» **TASK BRIEF**
Exclude the pictures, then copy word for word the lines running from the beginning of the records through the line with "Task: Retweet the tweet with 803 retweets".
START SOURCE DATA
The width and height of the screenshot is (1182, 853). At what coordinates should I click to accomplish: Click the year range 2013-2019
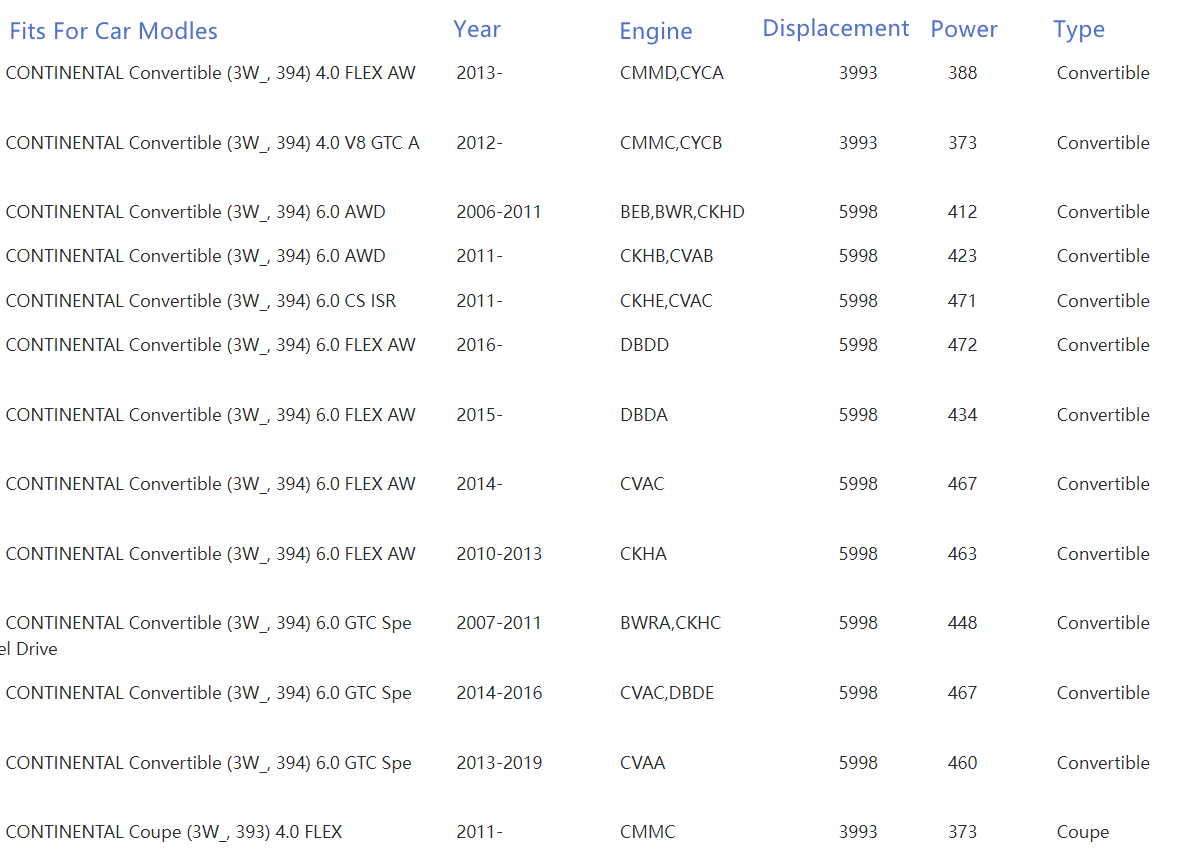[499, 763]
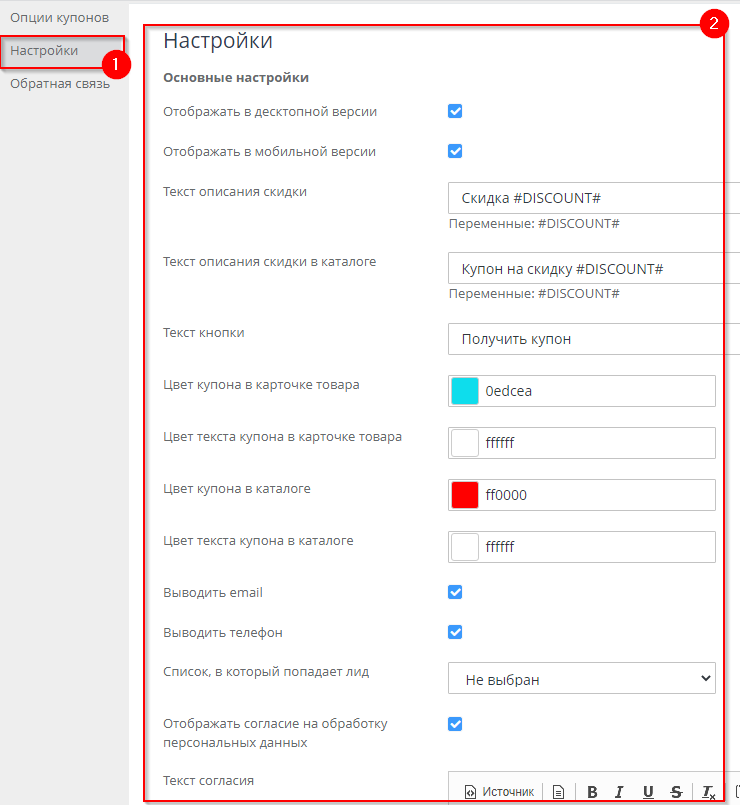The image size is (740, 805).
Task: Click the cyan coupon color swatch for product card
Action: (465, 391)
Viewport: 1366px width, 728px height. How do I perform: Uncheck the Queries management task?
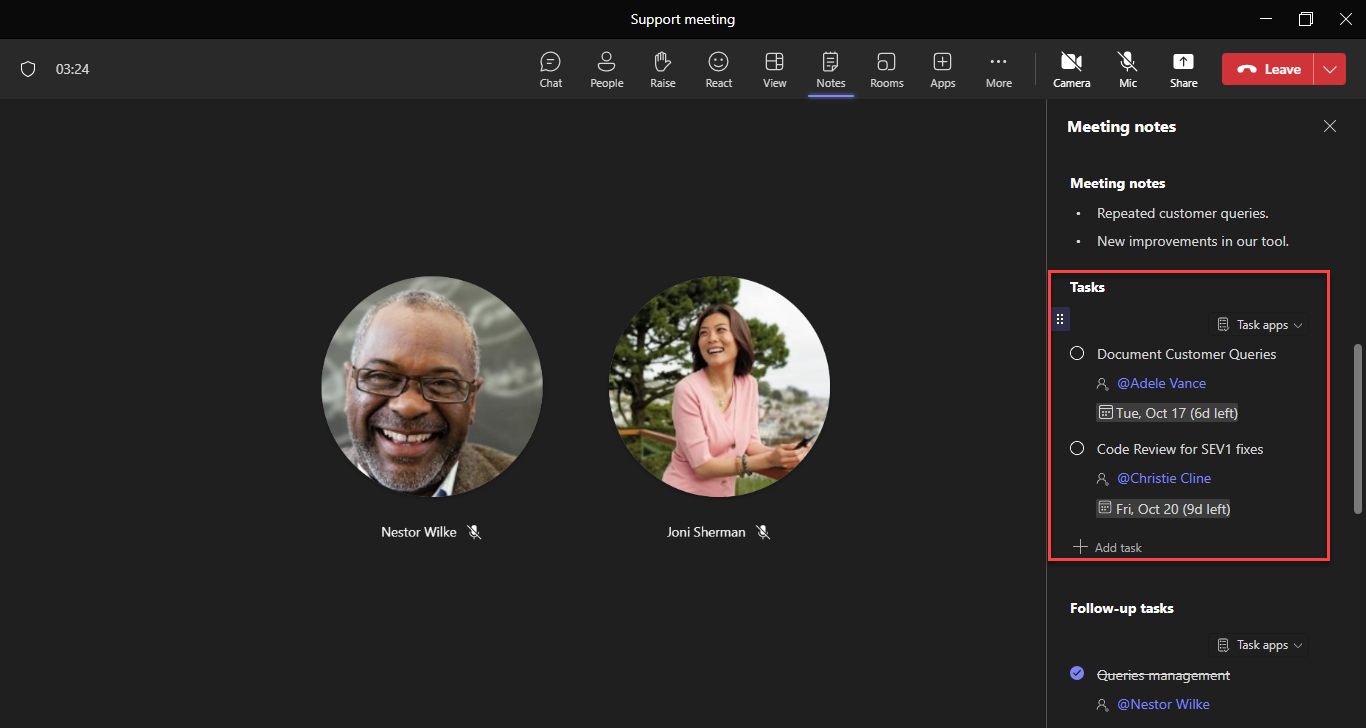1077,674
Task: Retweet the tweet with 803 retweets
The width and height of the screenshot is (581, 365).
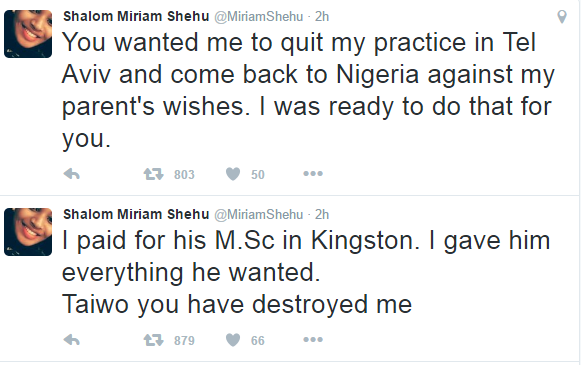Action: [x=153, y=174]
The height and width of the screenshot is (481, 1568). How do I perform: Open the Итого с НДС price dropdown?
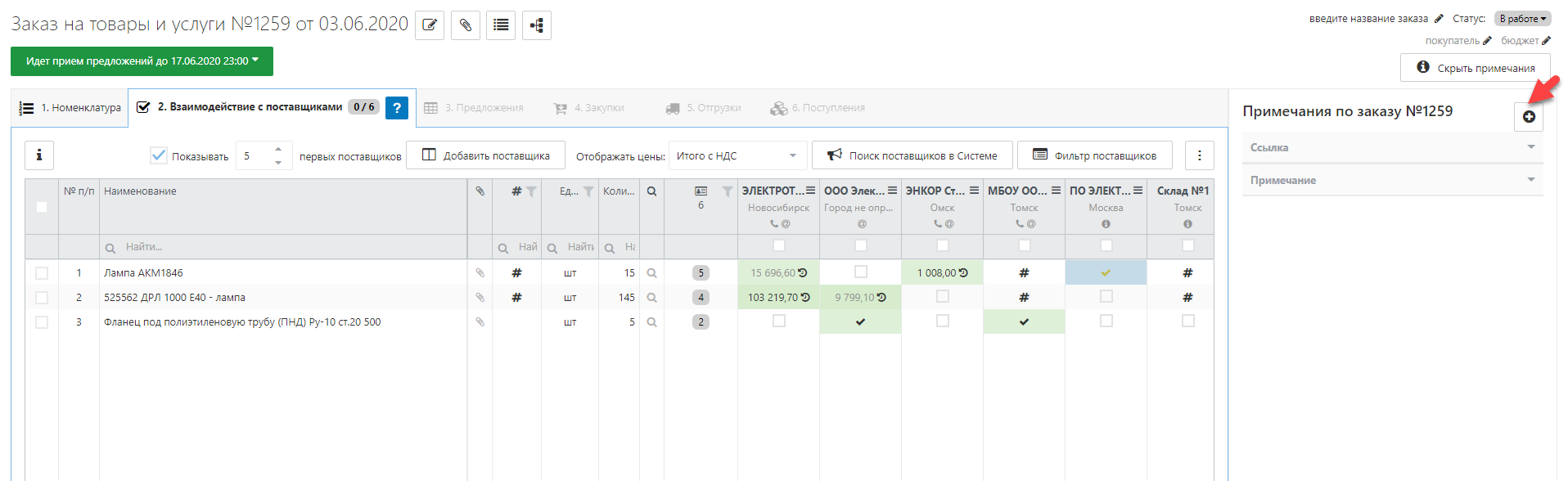click(x=737, y=155)
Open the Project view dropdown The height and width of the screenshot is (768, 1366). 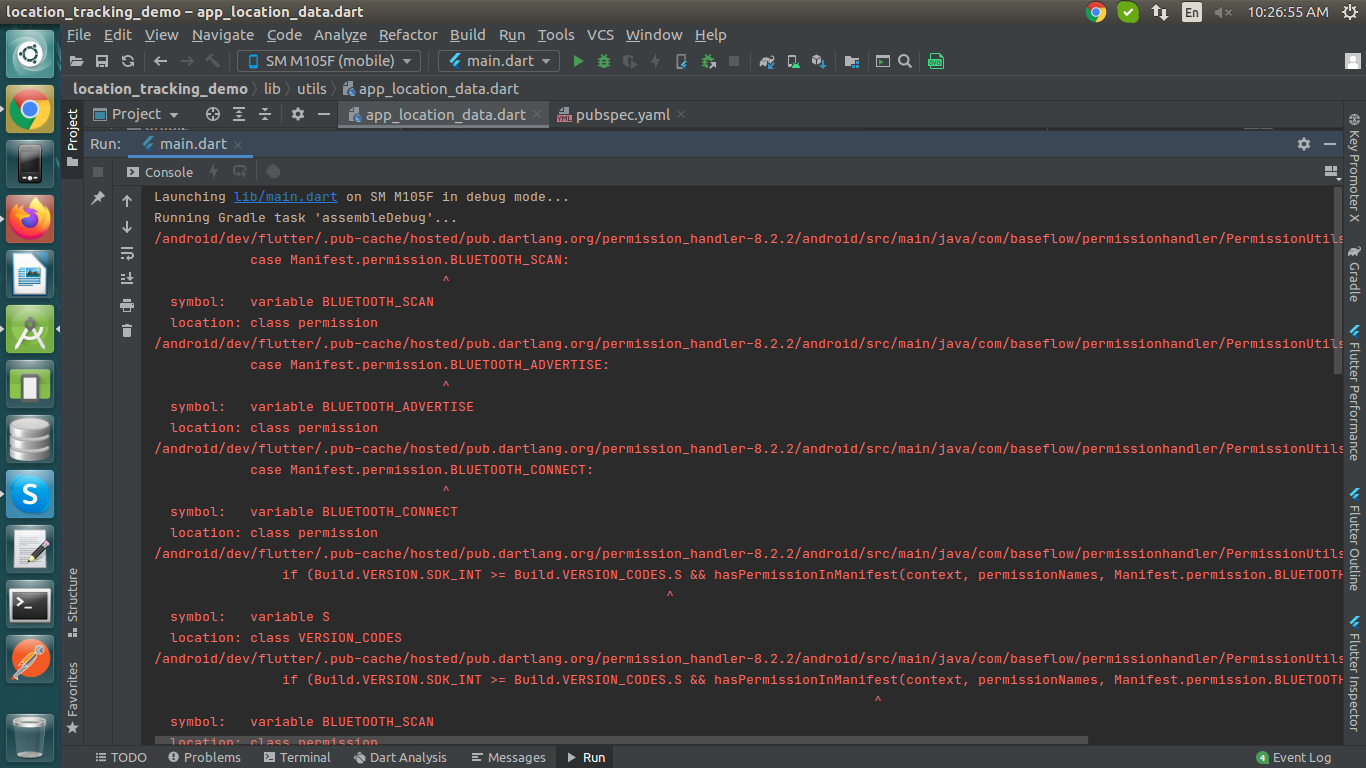(136, 114)
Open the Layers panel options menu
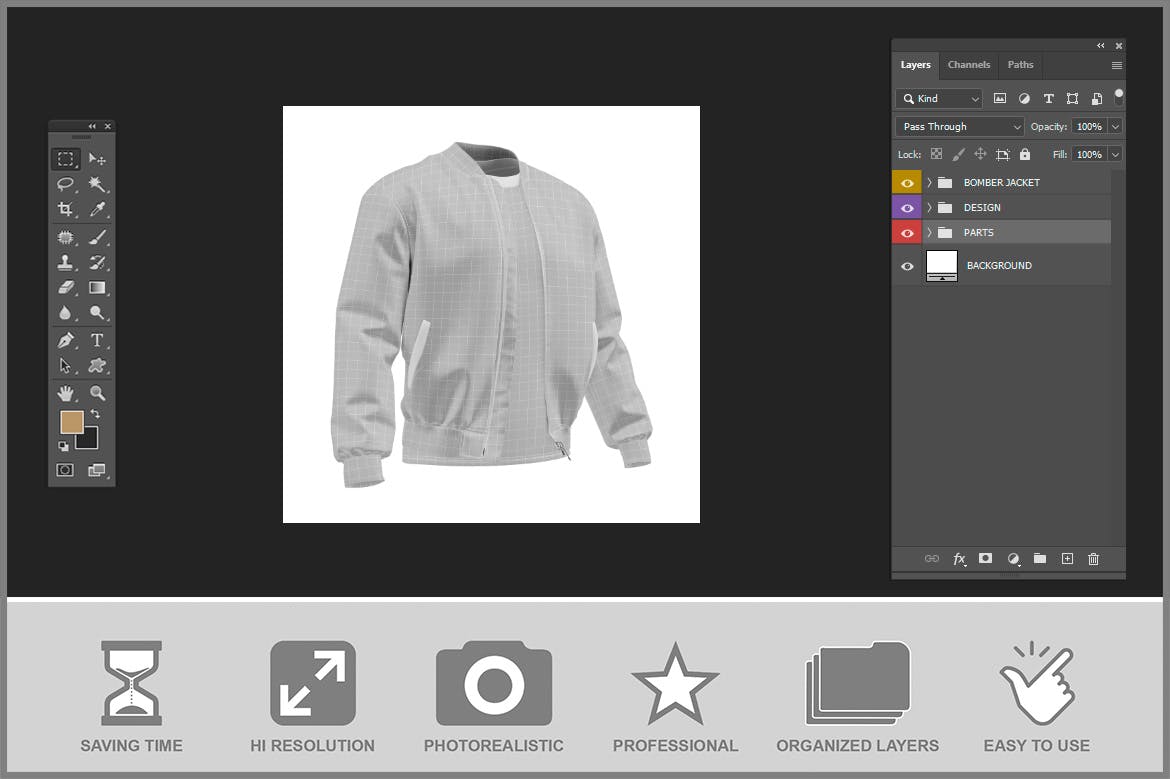Viewport: 1170px width, 779px height. (x=1116, y=66)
END SOURCE DATA
» **FINISHED TASK**
The width and height of the screenshot is (1182, 853). At what coordinates should I click to accomplish: Click the year range 2013-2019
[499, 763]
The image size is (740, 805).
Task: Click the cyan coupon color swatch for product card
Action: (465, 391)
Viewport: 1366px width, 728px height. How do I perform: Uncheck the Queries management task?
1077,674
Task: Retweet the tweet with 803 retweets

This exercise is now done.